Emergence of the specialized R4-subfamily member RGS2 and evolutionary conservation of its three Gα_q-selectivity residues. Full-length, protein open reading frame sequences for RGS2, RGS4, and RGS20 orthologs were obtained from the genomes of the indicated multicellular organisms and aligned using T-Coffee version 1.37 (61). Sequence alignments were manually adjusted using SEAVIEW version 3.2 (62) prior to the generation of a Markov-chain Monte Carlo-based phylogeny using MrBayes version 3.1.2 (Refs. 63 and 64); the dendrogram was visualized using Njplot version 2.3 (65).
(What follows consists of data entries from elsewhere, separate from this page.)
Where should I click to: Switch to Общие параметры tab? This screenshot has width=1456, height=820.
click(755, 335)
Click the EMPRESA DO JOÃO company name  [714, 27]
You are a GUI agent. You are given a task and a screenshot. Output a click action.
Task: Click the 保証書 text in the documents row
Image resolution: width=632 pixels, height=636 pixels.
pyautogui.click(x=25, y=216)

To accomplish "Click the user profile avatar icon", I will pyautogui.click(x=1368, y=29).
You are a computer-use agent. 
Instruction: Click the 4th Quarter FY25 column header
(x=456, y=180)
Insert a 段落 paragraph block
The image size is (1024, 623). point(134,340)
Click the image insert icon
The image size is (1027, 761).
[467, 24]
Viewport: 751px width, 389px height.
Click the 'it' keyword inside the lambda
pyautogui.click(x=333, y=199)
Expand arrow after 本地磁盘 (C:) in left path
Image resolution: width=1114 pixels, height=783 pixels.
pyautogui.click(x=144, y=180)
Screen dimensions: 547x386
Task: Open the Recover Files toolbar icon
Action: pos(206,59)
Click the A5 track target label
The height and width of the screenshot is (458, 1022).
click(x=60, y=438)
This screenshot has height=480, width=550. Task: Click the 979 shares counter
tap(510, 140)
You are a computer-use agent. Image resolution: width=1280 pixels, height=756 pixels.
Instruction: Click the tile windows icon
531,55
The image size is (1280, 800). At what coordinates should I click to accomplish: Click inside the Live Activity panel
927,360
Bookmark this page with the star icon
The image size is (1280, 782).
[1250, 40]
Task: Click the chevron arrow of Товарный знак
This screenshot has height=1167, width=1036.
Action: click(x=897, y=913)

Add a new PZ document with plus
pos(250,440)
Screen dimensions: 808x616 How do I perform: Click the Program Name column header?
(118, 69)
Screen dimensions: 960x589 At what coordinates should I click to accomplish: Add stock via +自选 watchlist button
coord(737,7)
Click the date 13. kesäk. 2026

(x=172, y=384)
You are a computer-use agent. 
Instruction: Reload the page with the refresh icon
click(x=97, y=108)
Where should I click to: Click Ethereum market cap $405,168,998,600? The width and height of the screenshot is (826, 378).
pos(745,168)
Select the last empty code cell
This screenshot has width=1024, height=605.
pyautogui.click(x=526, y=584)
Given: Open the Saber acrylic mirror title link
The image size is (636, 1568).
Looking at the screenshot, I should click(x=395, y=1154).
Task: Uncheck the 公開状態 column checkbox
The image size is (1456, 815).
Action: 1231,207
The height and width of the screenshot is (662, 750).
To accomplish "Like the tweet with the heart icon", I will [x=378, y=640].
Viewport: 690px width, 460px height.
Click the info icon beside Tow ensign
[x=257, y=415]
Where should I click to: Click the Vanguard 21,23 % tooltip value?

As chordates evolved into the Gnathostomata (jawed vertebrates), the cardiovascular system rapidly developed coronary vessels, inhibitory vagal innervation, excitatory adrenergic innervation, and responses to prostaglandins, nitric oxide, and endothelin (56). This advance is marked in Danio rerio by the addition of multiple R4 proteins, specifically including a Gα_q-specific RGS2 protein (Fig. 9). This unique member of the R4-subfamily, with cysteine, asparagine, and aspartate at the three key specificity positions, is highly conserved in the extant representatives of all subsequent evolutionary steps: amphibians (e.g. Xenopus laevis and Xenopus tropicalis), avians (e.g. Gallus gallus) and mammals (Fig. 9); the three defining residues are seen to be unique among all R4-subfamily members within a given species (e.g. human R4 paralogs aligned in Fig. S1). Only amphibians (X. laevis and X. tropicalis) do not contain all three RGS2-defining amino acids (Fig. 9): whereas the RGS2 signature residue asparagine is present at position 184, serine (not cysteine) is present at position 106, and a neutral glutamine (not glutamate) is present at position 191. (Note that the latter glutamine is not seen in RGS2, RGS4, nor RGS20 paralogs.) Even though the conservation is not absolute in the amphibians, we have shown that asparagine in position 184 is sufficient on its own to significantly reduce Gα_i affinity (i.e. ∼20-fold; compare K_D of >21 μm for the C106S,E191K RGS2 double mutant versus K_D of 1.25 μm for the C106S,N184D,E191K triple mutant in Fig. 2). In conclusion, the conservation of these three key residue positions suggests that RGS2 has indeed evolved from the R4-subfamily to be a specialized Gα_q GAP for the modern cardiovascular system by acquiring particular residues at one or more of three key positions that have been highlighted in our mutagenesis/crystallography studies.